Intelligent paralleling improves the efficiency of redundant UPS systems by deactivating UPS modules that are not required to support the load. In N + 1 UPS configurations, the load is typically evenly distributed across all modules. If a failure occurs, or a module is taken off line for service, the load is redistributed across the remaining modules.
This feature is particularly useful for data centers that experience extended periods of low demand, such as a corporate data center that is operating at low capacity on weekends and holidays. In this case, it ensures the UPS systems supporting the load are not operating at loads at which they cannot deliver optimum efficiency.
Economization: Economizers, which use outside air to reduce work required by the cooling system, can be an effective approach to lowering energy consumption if they are properly applied.
Service: Professional services ensure that a facility reaches the promise of improved, continuous operational performance and accelerate return on data center investments and assets, while reducing the cost, risk, and complexity of change.
MANAGE THE PHYSICAL INFRASTRUCTURE
What sets successful IT operations apart from the rest is how they manage assets in an agile environment, bringing control to the chaos. Access, control, and management of literally hundreds or thousands of heterogeneous devices in the physical infrastructure spread across multiple locations and geographies are a daunting task.
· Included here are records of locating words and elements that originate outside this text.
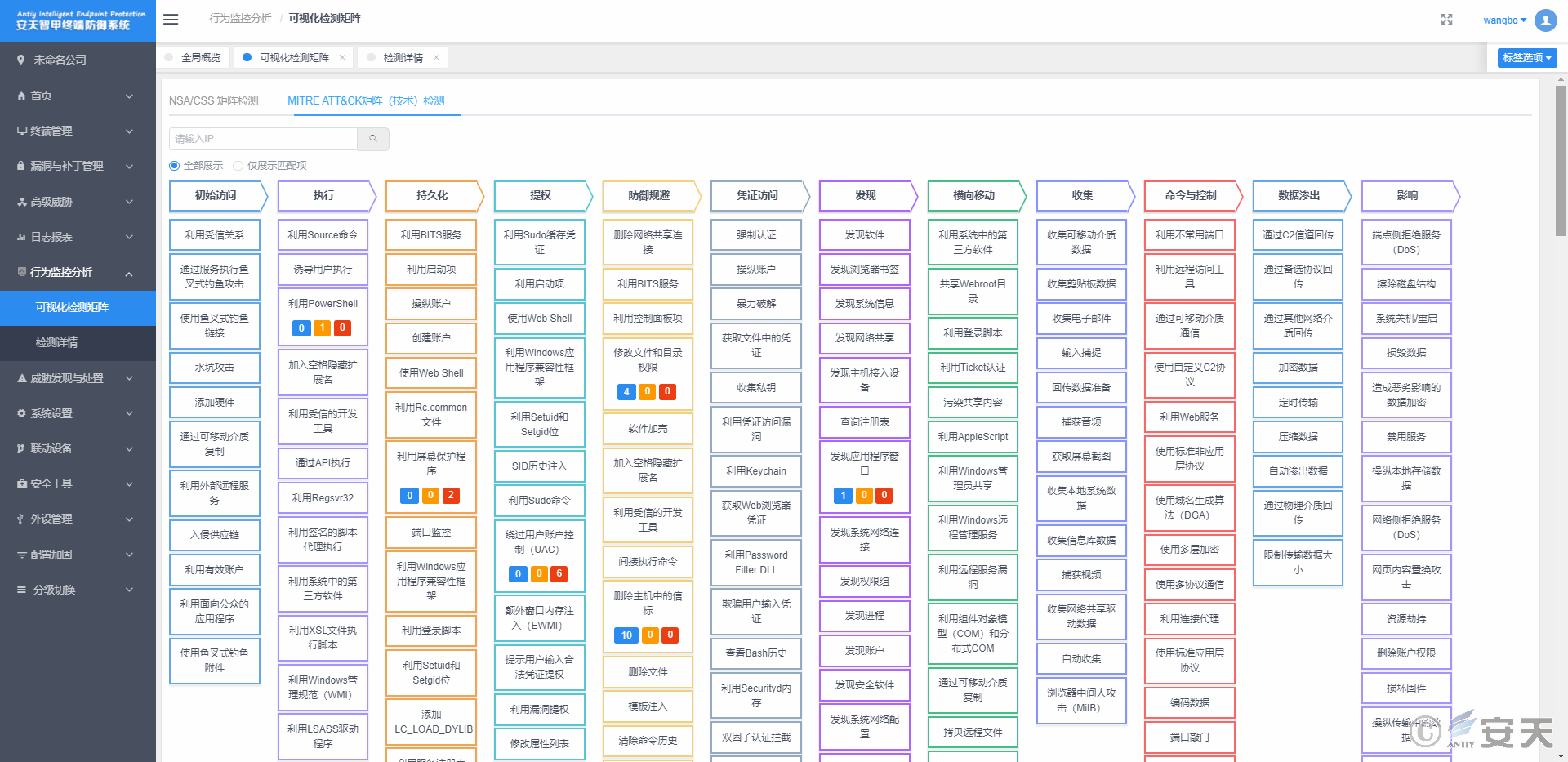1568x762 pixels.
Task: Click the search magnifier icon button
Action: (373, 139)
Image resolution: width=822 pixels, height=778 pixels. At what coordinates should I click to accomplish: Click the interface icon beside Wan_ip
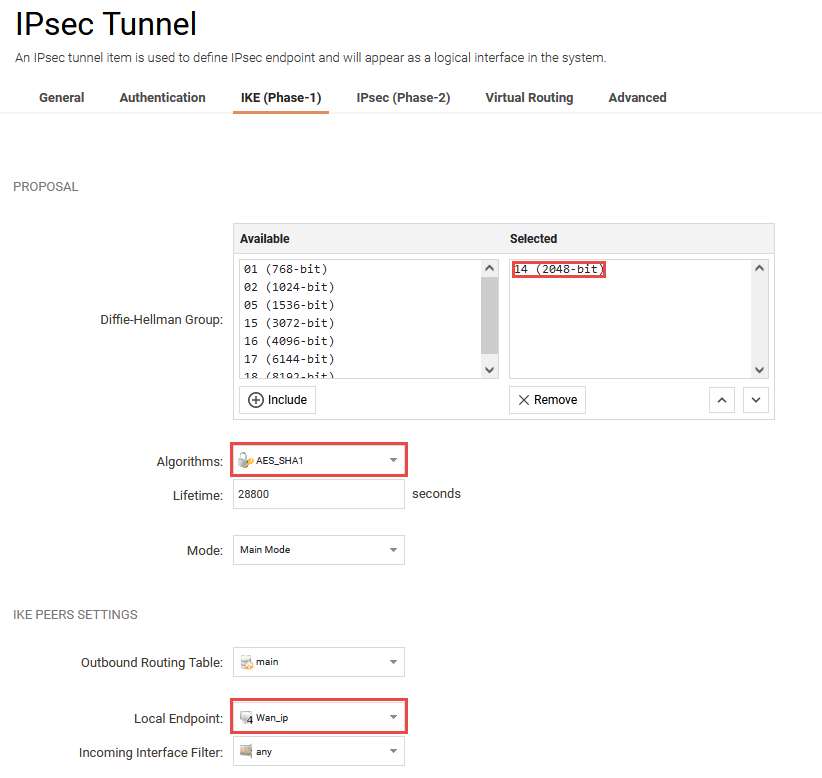pos(246,716)
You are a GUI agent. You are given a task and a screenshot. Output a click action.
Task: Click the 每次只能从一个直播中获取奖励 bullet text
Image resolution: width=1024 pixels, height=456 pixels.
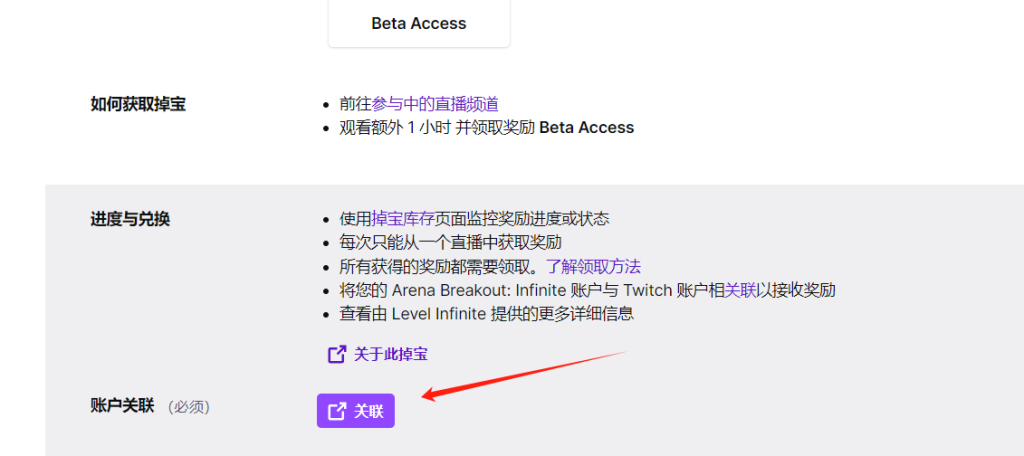pyautogui.click(x=451, y=242)

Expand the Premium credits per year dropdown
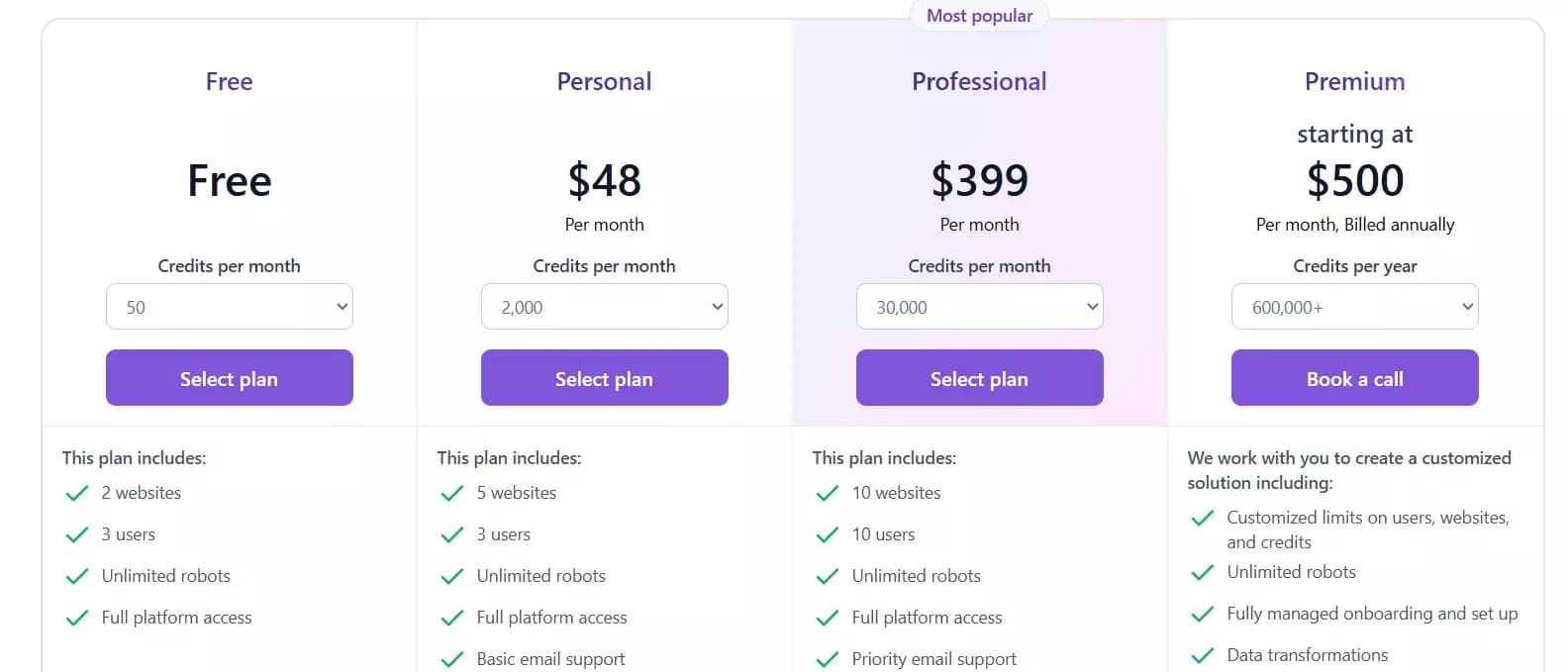click(x=1354, y=307)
Implementing data center best practices and taking a holistic perspective is imperative to an organization’s ability to meet its business goals. A critical component is the availability of data.
Access to the mountains of data is not enough. Once available, a management system based on contextual, actionable data allows the transformation of data into true insight. Actionable insight into how equipment is being utilized, what capacity is available, where it’s residing, how much power it’s using, and the ability to test scenarios prior to change can optimize performance and reduce risk associated with managing high-density infrastructures, no matter how complex the environment.
Emerson's Consolidation Project
When Emerson decided to build a new data center to support a major consolidation project, the team responsible employed a strategy to design the next-generation data took advantage of Emerson’s’ industry leading solutions and deep experience in providing equipment, appliances, and management of the data center infrastructure along with a full range of infrastructure technologies that extend from “grid to chip.”
When the new 35,000-square-foot Emerson data center opened in St. Louis in 2009, it clearly accomplished the objective the team had been working for–create an efficient, highly reliable data center with the flexibility to support the future growth of the business. The facility was awarded LEED Gold Certification and today uses 30 percent less energy than a traditionally designed data center without compromising the availability required to support the global organization.